Swan's egg, apricot, mad apple -- it all boils down to eggplant

Not long ago America was divided into the few who did and the many who didn't eat eggplant, let alone grow it. But tastes have broadened, and today's gardening catalogs offer five and more varieties of eggplants, including the small white ones resembling hen's eggs. Growing your own plants from seed gives you a wide selection of hues, shapes, and sizes. But more than that, you're assured of an essential quality of good eggplant -- firmness. (While doing this article, I checked a supermarket's eggplants and found all of them spongy.) As cookbooks warn, even slightly soft eggplant will have an off-flavor.

A 16th-century English herbalist, John Gerard, coined the name eggplant by likening the fruit to the ``bigness of a swan's egge,'' but in Britain today it is called bringal, or by its French name, aubergine, derived for some odd reason from alberge, French for a kind of peach or apricot. In Italy, the name melanzana comes from mala insana, or mad apple. A legend in Europe was that a single bit made you crazy.

Whatever the myths, it's a plant whose culture requires close attention. You must be careful about temperatures, particularly when setting out the plants. In my area, 50 miles north of New York City, I've found it safest to wait until late May. The ground is warm then and the night air friendly to this sensitive native of tropical Asia. It needs heat for steady growth, and the lightest touch of frost kills it. You should expose the plants in their pots or flats to the outdoors gradually before putting them in the ground.

In setting out in the garden, eggplants should be spaced 2 to 21/2 feet apart in well-drained fertile soil to which you've added plenty of compost, manure, or other organic material. If you use chemical fertilizer, put some in at the start and again around the plants as the season moves on. Mulching is the best way to keep down weeds. If you stake, put the supports in at the start to avoid damaging roots later on. After a couple of fruits have set, you can pinch out, if you wish, any new flowers that show on the plant. This promotes maximum growth.

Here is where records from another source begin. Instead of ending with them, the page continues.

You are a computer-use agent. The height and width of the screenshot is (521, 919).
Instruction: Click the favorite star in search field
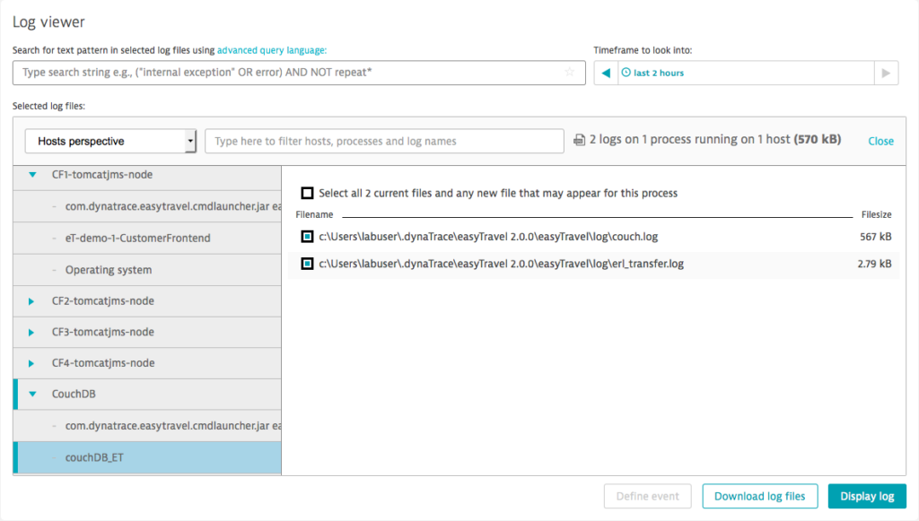[569, 72]
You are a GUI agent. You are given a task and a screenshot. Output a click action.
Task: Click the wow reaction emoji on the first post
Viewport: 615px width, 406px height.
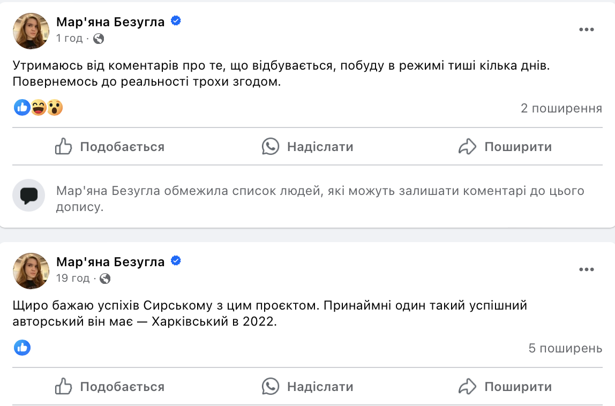pyautogui.click(x=55, y=108)
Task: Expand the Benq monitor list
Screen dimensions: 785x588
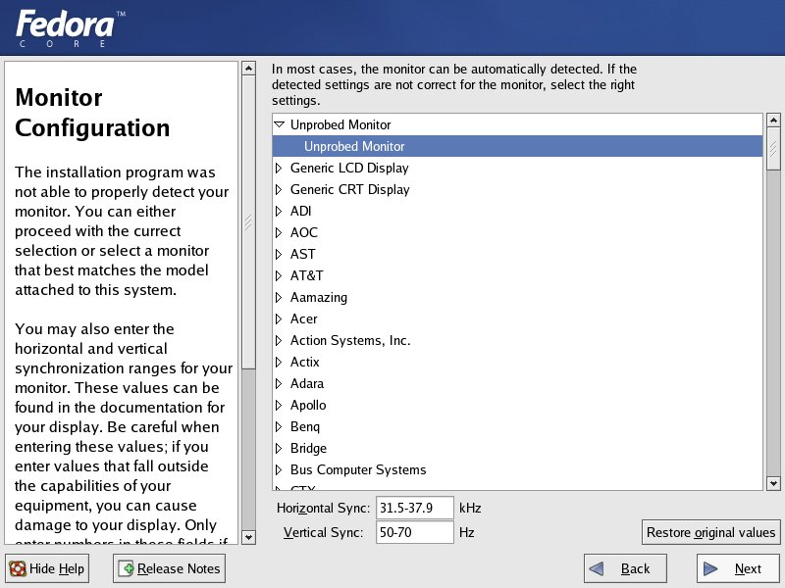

Botanical allies of tomatoes, eggplant are subject to leaf and fruit blight and verticulum wilt. It's helpful to use treated seeds and to rotate the planting area. You also have to look out for pests, particularly beetles. Some chefs say that even a slight blemish harms the fruit, but raising spotless eggplant may be an impossible dream. Firmness, however, is attainable. Eggplant tends to soften under refrigeration so pick when you're ready to cook.

I grew some nice eggplant last year, a purple-black, medium-size variety billed in the catalog, a little optimistically, as an ``extra-early'' hybrid. I started seed indoors under fluorescents in early April, transplanted in late May, and picked the first fruit three months later at the end of August. Frost ended the season the first week of October. That gave my wife and I some six weeks to choose from a dazzling international array of recipes featuring eggplant. However you cook it, it's a vegetable well worth growing.